The announcement sent Volkswagen’s share price soaring on 26 January, after what has been a bit of a stuttering start to 2022 for the stock.
With the EV market continuing to grow, and with its competition, what does this development mean for the Volkswagen’s share price?
Volkswagen’s share price kickstarted by Bentley EV plan
Volkswagen’s share price is down 2% since the start of the year, closing Tuesday 1 February at EUR260.4, although considering that General Motors [GM] and Tesla [TSLA] have experienced heavier losses, that might not be a bad thing.
Helping the stock are Bentley’s plans to shift its entire offering to electric-models by 2026. While on the face of it that’s a tough task considering that powerful combustion engines are a major part of the car manufacturers’ offering. Lamborghini, another Volkswagen-brand, could face a similar identity crisis as it spends EUR1.5bn to build hybrid cars.
However it seems that demand is there. In 2021 Bentley’s sales increased by 31% compared to the previous year, with record deliveries of 14,659 cars globally in 2021. The company said that 1 in 5 sales of its Bentayga SUV were of the new hybrid model and that it was committed to having the ‘first fully electrified and zero carbon luxury car company in the world.’
‘This significant achievement was driven by new model introductions, a fresh product portfolio and increasing demand for Bentley’s new hybridised models, introduced under Bentley’s Beyond100 strategic path to full electrification by 2030,’ said Bentley in a statement.
Growing electric market, but short-term speed bumps
Volkswagen is going all in on the shift to electric vehicles (EV) following an explosion in demand last year.
In the UK, 1 in 6 new car registrations were for plug-ins or electrified vehicles last year, according to data from the Society of Motor Manufacturers and Traders. In 2021, 305,000 plug-in vehicles were sold giving them a market share of 18.6%, up from 17% the previous year. Globally, 2021 electric vehicle (EV) sales were on track to hit 6.3m last year, according to data from BloombergNEF.

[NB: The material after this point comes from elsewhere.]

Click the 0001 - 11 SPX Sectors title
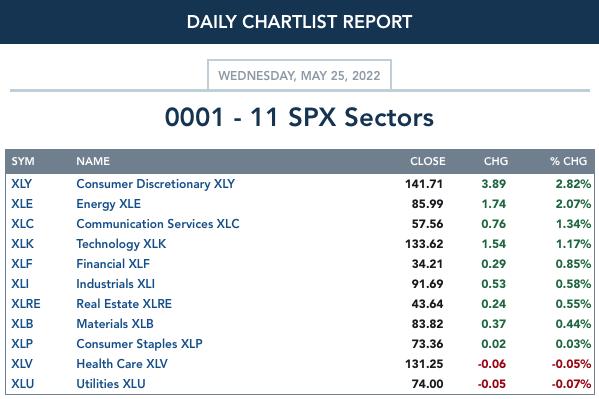The image size is (599, 399). [x=299, y=117]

In the third quarter of 2021, North American EV sales were up 63% to 179,000, while Europe hit a record high of 571,000, up 43% year-on-year. In China sales almost tripled to 882,000, with BloombergNEF predicting that the fourth quarter will see over a million EV sales in the region.
One of the largest automobile manufacturers on the planet, the firm is spending EUR52bn on its transition to electric vehicles. In the long-term, this should pay off for the company, even if in the short- to mid-term there have been some speed bumps.

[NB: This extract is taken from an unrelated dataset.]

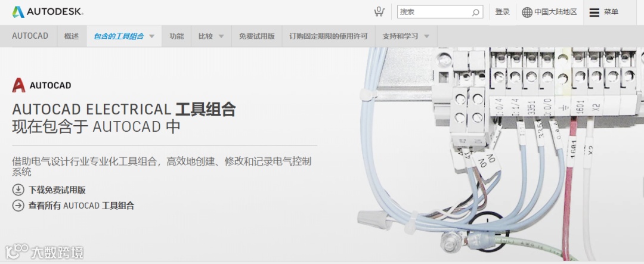Open the 概述 tab
Image resolution: width=644 pixels, height=264 pixels.
click(x=71, y=36)
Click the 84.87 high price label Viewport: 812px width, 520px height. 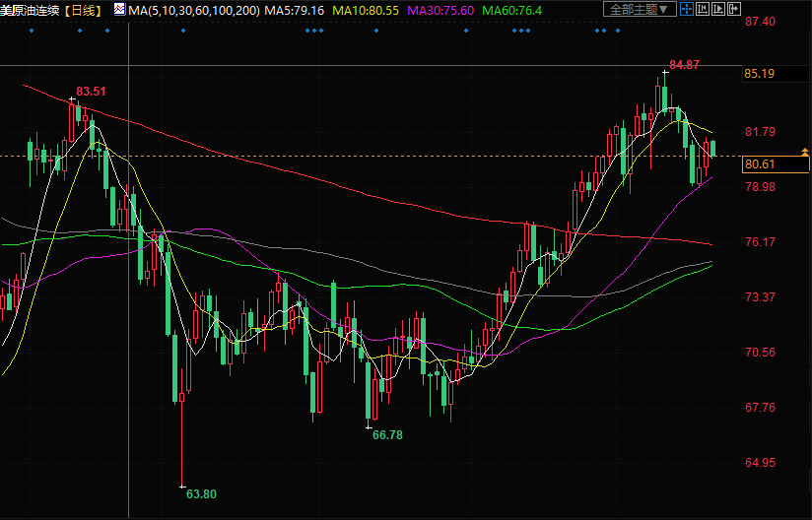coord(684,65)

In the third quarter, Volkswagen’s operating profits fell to EUR2.8bn for the period between July and September. The company blamed the semiconductor shortage that had caused a bottleneck. Should Volkswagen be able to get production up and running, then the damage could be limited. That of course depends on how prolonged the shortage is.
GlobalData’s Daniel Clarke told ZDNet that automotive and tech industries could expect continued disruption in 2022.
“For the automotive sector, it means that new car sales will not be as high as automakers would like, simply due to production issues,” Clarke said.
So while the announcement at Bentley is a good thing for Volkswagen’s share price, wider efforts to increase production across the automobile giant are likely to have a more substantial effect.
Over the 12 month timeframe, Volkswagen’s share price has gained 50% as investors back the German carmaker’s electric dreams. Yet analysts seem to think the stock can go further with a consensus price target of EUR257, according to Yahoo Finance – a 38% downside on Tuesday’s close.